It is very well known that there are $12$ pentominos and they can tile $6 \times 10$, $5 \times 12$, $4 \times 15$ and $3 \times 20$ rectangles. Now, let's define a function for simplify this. $$t(n)=\begin{cases} 1, & \text{if $n$-ominos tile rectangle} \\ 0 & \text{else} \end{cases}$$ $t(5)=1$. Also, one can prove that $t(6)=t(4)=0$ by "checkboard coloring". It is obvious that $t(n)=0$ for $n \ge 7$ since at least one of $n$-omino contains a hole.
By simple brute force, $t(1)=t(2)=1$, $t(3)=0$.
Question. Is there any higher-dimensional researches about this? For example, is it possible to tile $4 \times 4 \times 2$ cube with $8$ possible $4$-polycubes?

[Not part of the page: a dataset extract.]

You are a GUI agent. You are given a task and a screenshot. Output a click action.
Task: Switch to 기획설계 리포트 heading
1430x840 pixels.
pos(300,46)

I don't know if this is something people have studied, but after playing around for a few minutes I found this (a-h represent the eight tiles):
\begin{align} \text{a a a a} \\ \text{b d e c} \\ \text{d d d f} \\ \text{h h h f} \\ \\ \text{b b c c} \\ \text{b e e c} \\ \text{g g e f} \\ \text{h g g f} \\ \end{align}